Why do I get ConnectionResetError when reading and writing from and to s3 using smart_open?

1.3k views Asked by At

The following code can read and write back to s3 on the fly following the the discussion on here:

from smart_open import open
import os

bucket_dir = "s3://my-bucket/annotations/"

with open(os.path.join(bucket_dir, "in.tsv.gz"), "rb") as fin:
    with open(
        os.path.join(bucket_dir, "out.tsv.gz"), "wb"
    ) as fout:
        for line in fin:
            l = [i.strip() for i in line.decode().split("\t")]
            string = "\t".join(l) + "\n"
            fout.write(string.encode())    

The issue is that after a few thousands lines processed (a few minutes) I get a "connection reset by peer" error:

    raise ProtocolError("Connection broken: %r" % e, e)
urllib3.exceptions.ProtocolError: ("Connection broken: ConnectionResetError(104, 'Connection reset by peer')", ConnectionResetError(104, 'Connection reset by peer'))

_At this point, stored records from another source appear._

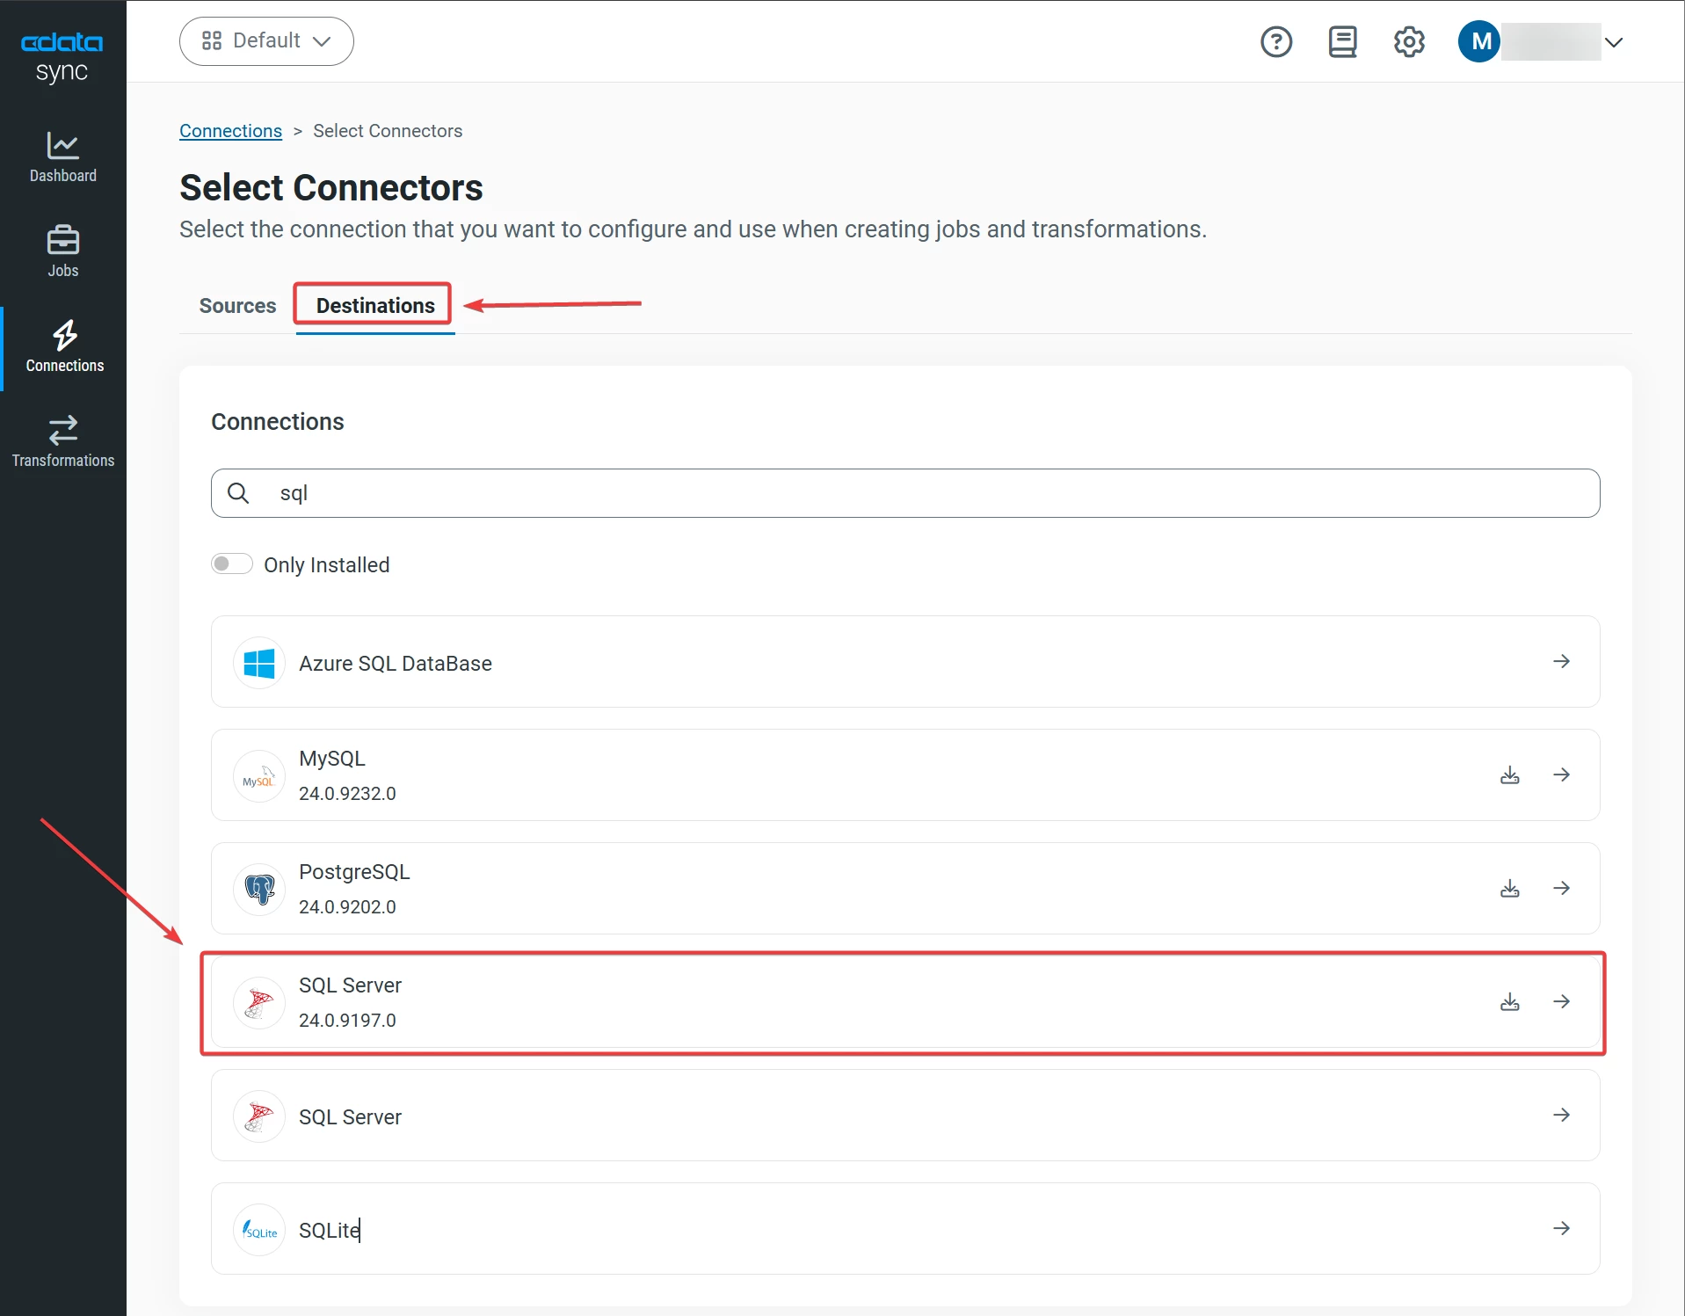Expand the account menu chevron
The image size is (1685, 1316).
(x=1616, y=41)
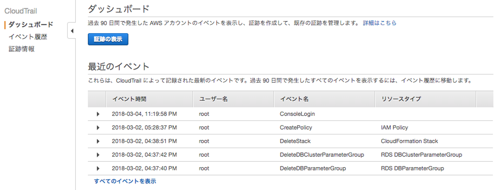Image resolution: width=498 pixels, height=190 pixels.
Task: Open the 詳細はこちら link
Action: click(379, 23)
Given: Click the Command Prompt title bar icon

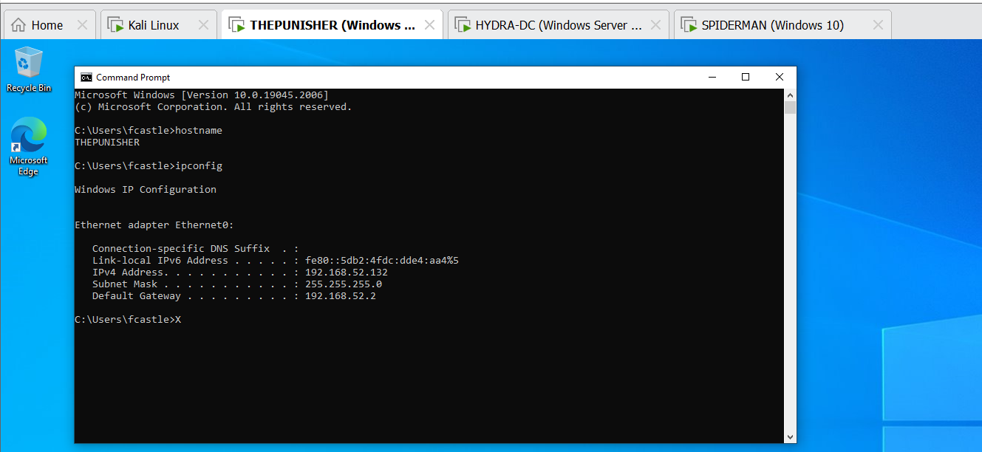Looking at the screenshot, I should click(x=86, y=78).
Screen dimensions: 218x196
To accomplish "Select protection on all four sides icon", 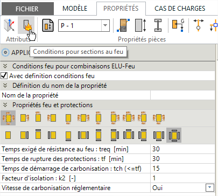I will point(174,135).
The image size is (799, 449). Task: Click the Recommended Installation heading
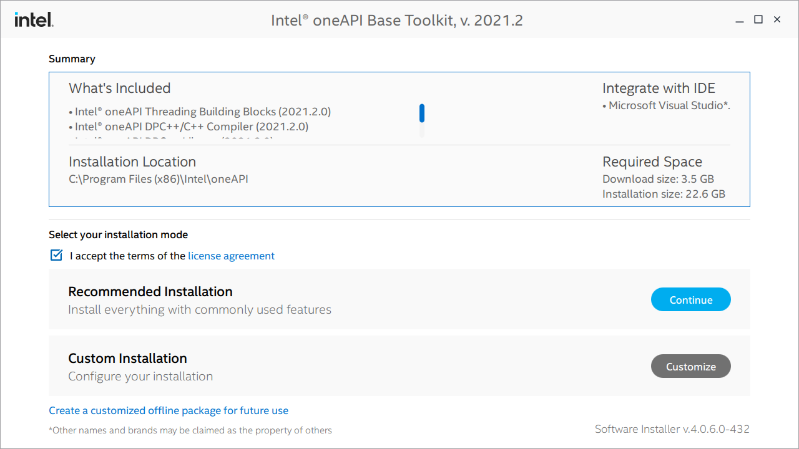point(150,292)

What can I do? I tried to fout.flush() after every fout.write(string.encode()) but it doesn't work well. Is there a better solution to approach to process a .tsv file with about 200 million lines?

1

There are 1 answers

0
0x90 On BEST ANSWER

I implemented some producer-consumer approach on top of smart_open. This mitigates the Connection broke error, but doesn't resolve it completely in some cases.

class Producer:
    def __init__(self, queue, bucket_dir, input_file):
        self.queue = queue
        self.bucket_dir = bucket_dir
        self.input_file = input_file

    def run(self):
        with open(os.path.join(self.bucket_dir, self.input_file), "rb") as fin:
            for line in tqdm(fin):
                while self.queue.full():
                    time.sleep(0.05)
                self.queue.put(line_to_write)
        self.queue.put("DONE")


class Consumer:
    def __init__(self, queue, bucket_dir, output_file):
        self.queue = queue
        self.bucket_dir = bucket_dir
        self.output_file = output_file

    def run(self):
        done = False
        to_write = ""
        count = 0
        with open(os.path.join(self.bucket_dir, self.output_file), "wb") as fout:
            while True:
                while self.queue.empty():
                    time.sleep(0.05)
                item = self.queue.get()
                if item == "DONE":
                    fout.write(to_write)
                    fout.flush()
                    self.queue.task_done()
                    return

                count += 1
                to_write += item
                if count % 256 == 0:  # batch write
                    fout.write(to_write.encode())
                    fout.flush()


def main(args):
    q = Queue(1024)

    producer = Producer(q, args.bucket_dir, args.input_file)
    producer_thread = threading.Thread(target=producer.run)

    consumer = Consumer(q, args.bucket_dir, args.output_file)
    consumer_thread = threading.Thread(target=consumer.run)

    producer_thread.start()
    consumer_thread.start()

    producer_thread.join()
    consumer_thread.join()
    q.join()